> _PASSAGE PROVIDED_:
The last phrase is important for understanding how the phenomenology of film projection expresses for Cavell both the metaphysical isolation of the modern subject and its possible overcoming.

… If the reality that film holds before us is that of our own perceptual condition, then it opens the possibility of once again being present to self or acknowledging how we may again become present to ourselves. This is why Cavell emphasizes that “reproducing the world is the only thing film does automatically.” For these reasons, film may already be the emblem of skepticism in decline. The irony of this recognition now is that modernity may no longer characterize our modes of being or of looking. The possibility of recognizing photography’s deep connectedness with a way of being in the world is becoming more and more evident as that mode of existence is passing into something else, and as [analog] photography itself is on the wane.

… The modern ethical dilemma, then, is how to regain contact with this world, to overcome our distance from it and restore its knownness to us. We wish for the condition of viewing as such because this is our way of establishing and maintaining our connection to the world — by having views of it. And in having views in just this way, one that requests conviction in the prior existence of this world even if it is present to use only in images, brings us out of our private reflections and encourages us to consider again the world as such.

> _REQUIRED WORK_: Write the next few sentences of the passage on Cavell and film, picking up right after its final sentence. The lines after this have nothing to do with what you're asked to do.

> _GIVEN INFORMATION_:
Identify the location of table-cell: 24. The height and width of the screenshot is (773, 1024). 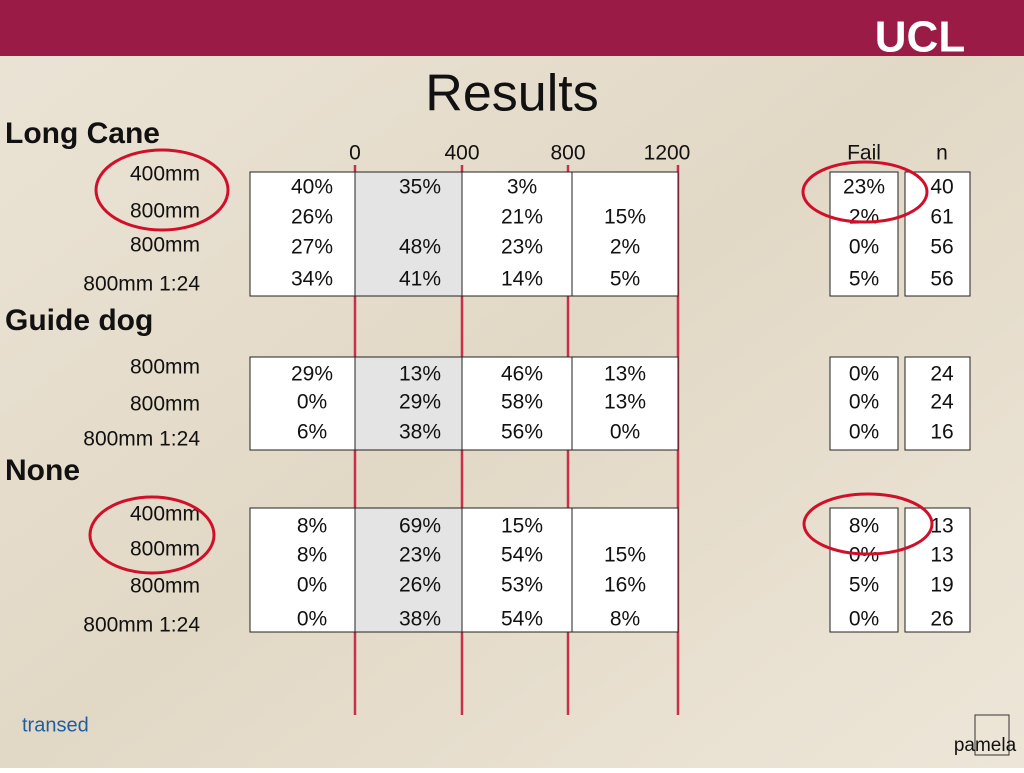
(942, 402).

> _TASK RESULT_:
… One reason that “we do not know what our conviction in reality turns upon” [Cavell] is that we continue to demand (and often distrust) visual evidence when what maintains our conviction is in fact a temporal perception. But this unknownness of the grounds of our conviction in these ephemeral images — a world suspended in variable patterns of light — is itself a hopeful quality. For while cinema’s automatism relieves us from the burdens of perception, it also holds open before us our own agency in acts of perception, and sustains our epistemological inquisitiveness regarding those acts and their consequences. And so Cavell concludes:

The moral of film’s image of skepticism is not that reality is a dream and not that reality confines our dreams. In screening reality, film screens its givenness from us; it holds reality from us, it holds reality before us, i.e., withholds reality before us. We are tantalized at once by our subjection to it and by its subjection to our views of it. But while reality is the bearer of our intentions it is possible … to refuse to allow it to dictate what shall be said about it … Flanked by its claims to speak for us, it is still open to us in moments to withhold it before ourselves and may gladly grant that we are somewhat spoken for. To know how far reality is open to our dreams would be to know how far reality is confined by our dreams of it. (The World Viewed)

Perhaps the long dream or fantasy from which the self begins to be awakened through filmic perception is that of the division of humanity from nature, or of Being speaking with a different voice from that of nature.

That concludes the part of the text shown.